(Records of locating words and elements)
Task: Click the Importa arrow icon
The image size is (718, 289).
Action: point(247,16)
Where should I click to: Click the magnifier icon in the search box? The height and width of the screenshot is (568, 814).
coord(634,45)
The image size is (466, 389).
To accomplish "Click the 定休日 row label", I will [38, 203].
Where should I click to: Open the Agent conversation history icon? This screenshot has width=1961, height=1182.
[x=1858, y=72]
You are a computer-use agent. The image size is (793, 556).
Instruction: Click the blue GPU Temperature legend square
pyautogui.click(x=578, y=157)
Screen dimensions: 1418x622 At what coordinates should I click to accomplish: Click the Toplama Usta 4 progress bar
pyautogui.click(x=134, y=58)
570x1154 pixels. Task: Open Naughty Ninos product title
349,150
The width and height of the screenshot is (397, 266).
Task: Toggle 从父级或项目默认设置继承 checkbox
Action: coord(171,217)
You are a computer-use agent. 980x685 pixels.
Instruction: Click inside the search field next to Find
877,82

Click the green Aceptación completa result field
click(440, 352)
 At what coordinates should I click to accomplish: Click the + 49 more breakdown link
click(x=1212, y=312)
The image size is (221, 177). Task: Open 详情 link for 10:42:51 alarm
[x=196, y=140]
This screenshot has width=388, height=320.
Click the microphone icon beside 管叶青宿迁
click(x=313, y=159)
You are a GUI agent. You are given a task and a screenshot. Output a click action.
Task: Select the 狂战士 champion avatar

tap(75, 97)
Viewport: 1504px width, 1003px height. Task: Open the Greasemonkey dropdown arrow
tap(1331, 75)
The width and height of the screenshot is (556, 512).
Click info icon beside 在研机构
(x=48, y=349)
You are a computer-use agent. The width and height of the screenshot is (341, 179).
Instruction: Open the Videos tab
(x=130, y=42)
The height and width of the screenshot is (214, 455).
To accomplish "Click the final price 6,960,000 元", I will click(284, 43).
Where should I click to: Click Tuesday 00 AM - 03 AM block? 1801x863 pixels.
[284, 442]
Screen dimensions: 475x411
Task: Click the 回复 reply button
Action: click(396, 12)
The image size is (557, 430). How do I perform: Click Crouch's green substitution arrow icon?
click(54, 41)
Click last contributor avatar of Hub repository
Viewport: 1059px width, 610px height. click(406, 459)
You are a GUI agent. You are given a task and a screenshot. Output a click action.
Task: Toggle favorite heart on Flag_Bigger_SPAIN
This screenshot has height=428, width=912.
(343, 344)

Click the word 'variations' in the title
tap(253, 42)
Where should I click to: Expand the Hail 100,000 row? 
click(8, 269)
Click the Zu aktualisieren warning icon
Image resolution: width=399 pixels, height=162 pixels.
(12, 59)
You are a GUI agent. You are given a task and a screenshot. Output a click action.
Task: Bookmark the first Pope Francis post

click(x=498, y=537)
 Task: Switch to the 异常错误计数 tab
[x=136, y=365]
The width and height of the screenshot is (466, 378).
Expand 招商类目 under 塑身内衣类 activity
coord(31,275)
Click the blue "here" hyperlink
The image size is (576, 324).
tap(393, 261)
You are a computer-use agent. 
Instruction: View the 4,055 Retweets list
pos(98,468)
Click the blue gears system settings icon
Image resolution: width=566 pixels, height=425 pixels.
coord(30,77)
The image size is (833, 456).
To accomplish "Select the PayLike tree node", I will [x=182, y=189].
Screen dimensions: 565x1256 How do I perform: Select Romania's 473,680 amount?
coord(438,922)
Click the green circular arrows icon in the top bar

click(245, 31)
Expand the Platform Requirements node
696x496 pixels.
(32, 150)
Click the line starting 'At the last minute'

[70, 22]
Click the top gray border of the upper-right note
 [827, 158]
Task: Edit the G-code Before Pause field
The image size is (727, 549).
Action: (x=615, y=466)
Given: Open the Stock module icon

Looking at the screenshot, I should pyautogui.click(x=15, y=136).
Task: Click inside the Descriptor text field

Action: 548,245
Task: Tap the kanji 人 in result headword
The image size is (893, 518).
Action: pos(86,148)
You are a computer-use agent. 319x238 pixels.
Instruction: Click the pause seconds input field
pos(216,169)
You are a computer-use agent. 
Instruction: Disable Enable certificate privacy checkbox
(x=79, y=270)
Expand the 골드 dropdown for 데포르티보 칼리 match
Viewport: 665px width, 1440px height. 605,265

** Description of the task **
Rewrite the lines starting at the one that contains "Screen dimensions: 1418x622" and stopping after the one that contains "will click(284, 43).". Replace "Instruction" with "Goal" throughout, and leave everything else as it is.

** Full answer **
Screen dimensions: 1418x622 At what coordinates should I click to accomplish: Click the Toplama Usta 4 progress bar
pyautogui.click(x=134, y=58)
570x1154 pixels. Task: Open Naughty Ninos product title
349,150
The width and height of the screenshot is (397, 266).
Task: Toggle 从父级或项目默认设置继承 checkbox
Action: coord(171,217)
You are a computer-use agent. 980x685 pixels.
Goal: Click inside the search field next to Find
877,82

Click the green Aceptación completa result field
click(440, 352)
 At what coordinates should I click to accomplish: Click the + 49 more breakdown link
click(x=1212, y=312)
The image size is (221, 177). Task: Open 详情 link for 10:42:51 alarm
[x=196, y=140]
This screenshot has width=388, height=320.
Click the microphone icon beside 管叶青宿迁
click(x=313, y=159)
You are a GUI agent. You are given a task and a screenshot. Output a click action.
Task: Select the 狂战士 champion avatar

tap(75, 97)
Viewport: 1504px width, 1003px height. Task: Open the Greasemonkey dropdown arrow
tap(1331, 75)
The width and height of the screenshot is (556, 512).
Click info icon beside 在研机构
(x=48, y=349)
You are a computer-use agent. The width and height of the screenshot is (341, 179).
Goal: Open the Videos tab
(x=130, y=42)
The height and width of the screenshot is (214, 455).
To accomplish "Click the final price 6,960,000 元", I will click(284, 43).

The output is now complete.